Informed Consent and Emergency/Medical Form

Please Note: Please complete this form for each child attending day camp once per calendar year.

Please note a separate form is required for each child.

**Contact and Medical Information**

The personal information is collected to be used in the event of a medical emergency in the Regional Field House program(s).

Does your child have any allergies?

Does your child take any medication?

Does your child require an aide at school?

Please Note: If your child requires an aide at school, they will require an aide for day camp related activities.

Informed Consent: I authorize my child to participate in the Nustadia Recreation Inc. Daycamp program, which I understand may involve, but is not limited to the following activities: walking to and from parks and other facilities, indoor/outdoor games and activities, playing on playground equipment, and swimming.
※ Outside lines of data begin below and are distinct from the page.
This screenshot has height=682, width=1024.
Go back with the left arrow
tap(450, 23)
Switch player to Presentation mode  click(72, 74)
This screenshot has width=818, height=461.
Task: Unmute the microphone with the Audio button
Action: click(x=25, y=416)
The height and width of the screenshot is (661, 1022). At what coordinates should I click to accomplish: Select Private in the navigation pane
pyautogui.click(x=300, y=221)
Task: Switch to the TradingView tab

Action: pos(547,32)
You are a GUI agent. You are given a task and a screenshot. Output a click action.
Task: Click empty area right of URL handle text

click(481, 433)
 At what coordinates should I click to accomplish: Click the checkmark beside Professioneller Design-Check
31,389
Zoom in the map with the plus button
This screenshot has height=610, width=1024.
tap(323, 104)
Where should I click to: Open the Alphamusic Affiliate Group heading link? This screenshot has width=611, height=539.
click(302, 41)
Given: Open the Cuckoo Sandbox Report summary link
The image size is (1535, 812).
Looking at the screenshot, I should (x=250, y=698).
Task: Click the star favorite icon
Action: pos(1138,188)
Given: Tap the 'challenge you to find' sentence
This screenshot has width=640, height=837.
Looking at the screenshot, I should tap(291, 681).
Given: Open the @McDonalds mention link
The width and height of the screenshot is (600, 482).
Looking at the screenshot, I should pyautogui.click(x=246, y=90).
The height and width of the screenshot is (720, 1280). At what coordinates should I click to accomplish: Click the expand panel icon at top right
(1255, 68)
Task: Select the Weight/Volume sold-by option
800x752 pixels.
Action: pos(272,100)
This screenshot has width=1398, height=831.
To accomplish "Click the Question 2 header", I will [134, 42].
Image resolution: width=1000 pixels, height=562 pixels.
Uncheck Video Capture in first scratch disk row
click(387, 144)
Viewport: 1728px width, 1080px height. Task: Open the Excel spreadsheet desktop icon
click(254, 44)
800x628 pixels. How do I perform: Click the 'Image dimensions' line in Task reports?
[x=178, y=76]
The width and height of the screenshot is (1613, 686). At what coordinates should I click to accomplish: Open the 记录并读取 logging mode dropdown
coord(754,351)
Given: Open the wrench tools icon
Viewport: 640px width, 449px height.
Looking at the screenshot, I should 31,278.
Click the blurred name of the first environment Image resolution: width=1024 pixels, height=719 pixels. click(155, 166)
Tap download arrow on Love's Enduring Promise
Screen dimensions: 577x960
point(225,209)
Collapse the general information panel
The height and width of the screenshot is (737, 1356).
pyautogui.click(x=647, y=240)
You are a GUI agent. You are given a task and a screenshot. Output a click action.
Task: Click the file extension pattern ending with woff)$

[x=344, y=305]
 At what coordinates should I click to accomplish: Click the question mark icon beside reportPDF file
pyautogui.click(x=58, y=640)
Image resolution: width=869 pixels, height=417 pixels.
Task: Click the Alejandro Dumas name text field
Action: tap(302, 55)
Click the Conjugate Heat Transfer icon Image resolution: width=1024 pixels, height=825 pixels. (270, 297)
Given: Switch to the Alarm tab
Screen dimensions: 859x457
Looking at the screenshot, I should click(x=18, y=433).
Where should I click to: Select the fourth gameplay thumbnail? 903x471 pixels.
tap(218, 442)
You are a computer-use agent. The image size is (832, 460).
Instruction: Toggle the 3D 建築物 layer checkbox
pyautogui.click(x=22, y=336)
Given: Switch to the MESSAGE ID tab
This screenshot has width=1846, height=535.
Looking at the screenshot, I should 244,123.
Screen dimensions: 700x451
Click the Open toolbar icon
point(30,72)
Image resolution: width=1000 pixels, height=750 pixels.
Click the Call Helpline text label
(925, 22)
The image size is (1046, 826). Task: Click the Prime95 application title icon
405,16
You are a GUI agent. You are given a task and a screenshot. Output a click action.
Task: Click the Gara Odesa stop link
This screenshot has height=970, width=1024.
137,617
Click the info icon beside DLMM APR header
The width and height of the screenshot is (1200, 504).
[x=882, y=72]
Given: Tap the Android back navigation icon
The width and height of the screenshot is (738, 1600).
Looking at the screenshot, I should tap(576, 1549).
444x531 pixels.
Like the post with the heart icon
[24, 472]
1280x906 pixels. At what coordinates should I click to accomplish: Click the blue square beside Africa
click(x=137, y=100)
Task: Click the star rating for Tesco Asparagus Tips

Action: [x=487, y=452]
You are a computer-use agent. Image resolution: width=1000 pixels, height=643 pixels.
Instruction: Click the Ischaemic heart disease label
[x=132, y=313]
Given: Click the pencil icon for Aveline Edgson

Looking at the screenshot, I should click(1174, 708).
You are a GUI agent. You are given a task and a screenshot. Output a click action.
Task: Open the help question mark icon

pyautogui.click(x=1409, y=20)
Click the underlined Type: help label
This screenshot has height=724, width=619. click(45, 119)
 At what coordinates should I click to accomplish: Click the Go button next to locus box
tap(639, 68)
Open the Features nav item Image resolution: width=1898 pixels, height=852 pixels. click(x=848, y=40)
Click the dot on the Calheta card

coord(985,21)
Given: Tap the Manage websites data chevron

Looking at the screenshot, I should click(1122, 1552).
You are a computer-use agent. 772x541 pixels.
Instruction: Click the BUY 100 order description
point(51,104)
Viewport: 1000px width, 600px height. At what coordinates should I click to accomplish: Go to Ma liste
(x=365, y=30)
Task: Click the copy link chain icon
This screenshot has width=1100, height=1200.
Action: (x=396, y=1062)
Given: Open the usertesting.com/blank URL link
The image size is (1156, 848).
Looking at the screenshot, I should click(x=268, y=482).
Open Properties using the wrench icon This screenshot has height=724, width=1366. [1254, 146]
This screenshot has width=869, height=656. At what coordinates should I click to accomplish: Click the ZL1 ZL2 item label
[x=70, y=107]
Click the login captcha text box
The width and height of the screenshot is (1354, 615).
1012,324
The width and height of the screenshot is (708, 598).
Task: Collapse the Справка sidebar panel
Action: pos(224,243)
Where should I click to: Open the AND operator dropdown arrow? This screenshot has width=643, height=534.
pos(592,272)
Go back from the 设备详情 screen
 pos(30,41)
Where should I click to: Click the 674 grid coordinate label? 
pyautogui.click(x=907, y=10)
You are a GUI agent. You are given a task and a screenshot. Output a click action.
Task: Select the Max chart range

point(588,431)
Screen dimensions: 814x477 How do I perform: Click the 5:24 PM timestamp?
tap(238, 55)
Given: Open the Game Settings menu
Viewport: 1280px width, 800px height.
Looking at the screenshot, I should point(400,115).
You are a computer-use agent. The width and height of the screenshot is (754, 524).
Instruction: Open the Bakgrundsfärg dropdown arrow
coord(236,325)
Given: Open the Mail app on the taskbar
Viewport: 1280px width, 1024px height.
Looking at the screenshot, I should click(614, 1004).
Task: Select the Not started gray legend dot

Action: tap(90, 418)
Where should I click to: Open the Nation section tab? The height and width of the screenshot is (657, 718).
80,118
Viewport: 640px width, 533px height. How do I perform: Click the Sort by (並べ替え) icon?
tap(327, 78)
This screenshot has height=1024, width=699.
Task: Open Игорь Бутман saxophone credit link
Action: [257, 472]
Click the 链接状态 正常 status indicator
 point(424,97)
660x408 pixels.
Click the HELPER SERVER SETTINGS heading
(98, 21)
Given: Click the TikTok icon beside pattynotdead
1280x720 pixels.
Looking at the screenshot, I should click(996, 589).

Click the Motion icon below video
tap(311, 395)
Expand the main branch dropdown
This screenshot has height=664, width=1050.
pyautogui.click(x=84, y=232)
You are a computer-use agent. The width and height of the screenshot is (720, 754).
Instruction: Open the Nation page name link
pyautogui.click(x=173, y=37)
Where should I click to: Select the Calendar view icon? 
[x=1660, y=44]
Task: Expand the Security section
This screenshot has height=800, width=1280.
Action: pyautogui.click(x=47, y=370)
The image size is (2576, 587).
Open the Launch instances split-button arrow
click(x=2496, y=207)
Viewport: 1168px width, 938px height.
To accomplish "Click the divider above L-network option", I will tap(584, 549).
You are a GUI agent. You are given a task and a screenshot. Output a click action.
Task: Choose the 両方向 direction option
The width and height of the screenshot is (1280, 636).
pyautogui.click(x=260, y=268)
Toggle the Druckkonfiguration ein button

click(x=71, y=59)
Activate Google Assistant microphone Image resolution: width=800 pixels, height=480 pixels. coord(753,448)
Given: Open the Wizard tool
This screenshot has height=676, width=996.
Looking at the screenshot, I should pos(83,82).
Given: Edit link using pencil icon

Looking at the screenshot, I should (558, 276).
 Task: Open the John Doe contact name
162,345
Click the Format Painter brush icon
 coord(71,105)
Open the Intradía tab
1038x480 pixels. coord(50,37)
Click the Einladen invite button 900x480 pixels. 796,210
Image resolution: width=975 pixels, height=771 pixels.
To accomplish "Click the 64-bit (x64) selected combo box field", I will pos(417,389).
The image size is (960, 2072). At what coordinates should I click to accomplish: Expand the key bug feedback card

I am aware and acknowledge that certain risks of injury are inherent to participation in sports and recreational activities. These types of injuries may be minor or serious and may result from one's actions, or the actions or inactions of others, or a combination of both. Nustadia Recreation Inc. contracts a commercial bus transportation service for all in-town of out-of-town field trips when scheduled. Nustadia Recreation Inc. may secure such medical advice and services as it, in its sole discretion, may deem necessary for the participant's health and safety and I shall be financially responsible for such advice and services. I declare that I have read, understood and agree to the contents of the Daycamp Informed Consent Form in its entirety.*

Photo Consent: I hereby consent to the use of and grant to the Nustadia Recreation Inc. the right to use, for the purposes of promoting the recreational programs or services, any photographs taken of the minor specified above while they attend the daycamp program may be used for future publications & promotions. I grant such consent as parent and/or guardian to the above minor pursuant to Section 17(2)(a) of the Freedom of Information and Protection of Privacy Act. I understand no other personal information about the minor will be released by the Nustadia Recreation Inc. without my permission.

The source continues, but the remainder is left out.